One possible implementation is as follows:

While nested_vmx_load_msr() is processing the vmcs12 VM-entry MSR-load
area, it finds an error in entry <i>. We could set up the vmcs02
VM-entry MSR-load area so that the first entry has <i+1> in the
reserved bits, and the VM-entry MSR-load count is greater than 0.
Since the reserved bits must be one, when we try to launch/resume the
vmcs02 in vmx_vcpu_run(), it will result in "VM-entry failure due to
MSR loading." We can then reflect that to the guest, setting the
vmcs12 exit qualification field from the reserved bits in the first
entry of the vmcs02 VM-entry MSR-load area, rather than passing on the
exit qualification field from the vmcs02. Of course, this doesn't work
if <i> is MAX_UINT32, but I suspect you've already got bigger problems
in that case.

>
> >> There are two other scenarios there:
> >>
> >>      1. Guest state is illegal and VM-entry MSR-Load area contains an illegal entry
> >>      2. Guest state is illegal but VM-entry MSR-Load area is fine
> >>
> >> In these scenarios, L2 will exit to L1 with EXIT_REASON_INVALID_STATE and finally this will be returned to L1 userspace. Right ?  If so, we do we care about reverting MSR-writes  because the SDM section 26.8 say,
> >>
> >>          "Processor state is loaded as would be done on a VM exit (see Section 27.5)"
> > I'm not sure how the referenced section of the SDM is relevant. Are
> > you assuming that every MSR in the VM-entry MSR load area also appears
> > in the VM-exit MSR load area? That certainly isn't the case.
> >
> >> Alternatively, we could perform validity checks on the entire vmcs12
> >> VM-entry MSR-load area before writing any of the MSRs. This may be
> >> easier, but it would certainly be slower.

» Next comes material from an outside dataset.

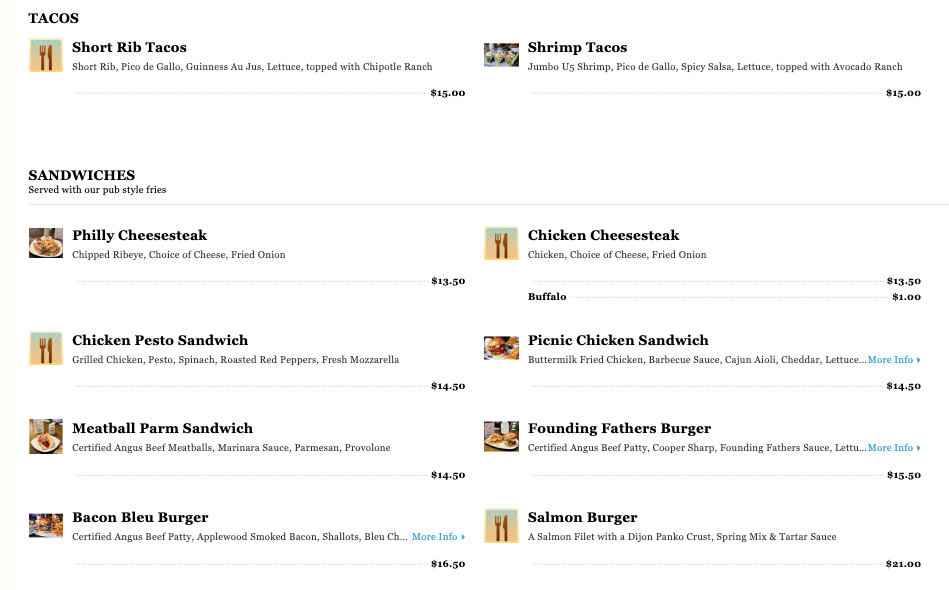Open the Philly Cheesesteak photo thumbnail
The width and height of the screenshot is (949, 590).
coord(46,243)
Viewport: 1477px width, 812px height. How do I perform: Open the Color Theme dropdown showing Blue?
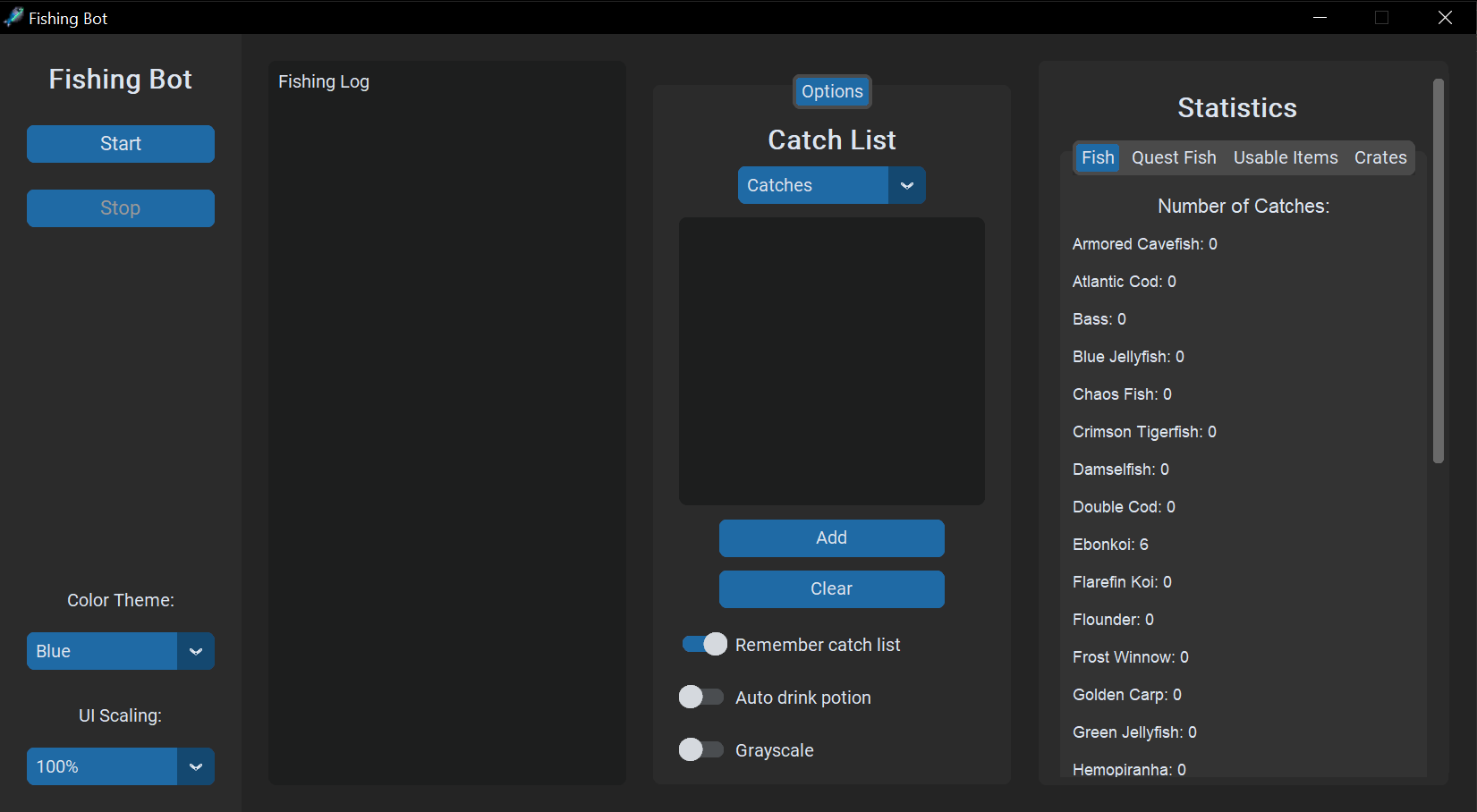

We would have to be wary of
> >> situations where processing an earlier entry affects the validity of a
> >> later entry. (If we take this route, then we would also have to
> >> process the valid prefix of the VM-entry MSR-load area when we reflect
> >> EXIT_REASON_MSR_LOAD_FAIL to L1.)
> > Forget this paragraph. Even if all of the checks pass, we still have
> > to undo all of the MSR-writes in the event of a deferred "VM-entry
> > failure due to invalid guest state."
> >
> >> Note that this approach could be extended to permit the deferral of
> >> some control field checks to hardware as well.
> >>
> >>
> >> Why can't the first approach be used for VM-entry controls as well ?
> > Sorry; I don't understand this question either.
>
>
> Since you mentioned,
>
>      "Note that this approach could be extended to permit the deferral
> of some control field checks..."
>
> So it seemed that only the second approach was applicable to deferring
> VM-entry control checks to hardware. Hence I asked why the first
> approach can't be used.

By "this approach," I meant the deferred delivery of an error
discovered in software.

> >
> >>   As long as the control
> >> field is copied verbatim from vmcs12 to vmcs02 and the virtual CPU
> >> enforces the same constraints as the physical CPU, deferral should be
> >> fine. We just have to make sure that we induce a "VM-entry failure due
> >> to invalid guest state" for the next VM-entry of vmcs02 if any
> >> software checks on guest state fail, rather than immediately
> >> synthesizing an "VM-entry failure due to invalid guest state" during
> >> the construction of vmcs02.
> >>
> >>
> >> Is it OK to keep this Guest check in software for now and then remove it once we have a solution in place ?
> > Why do you feel that getting the priority correct is so important for
> > this one check in particular? I'd be surprised if any hypervisor ever
> > assembled a VMCS that failed this check.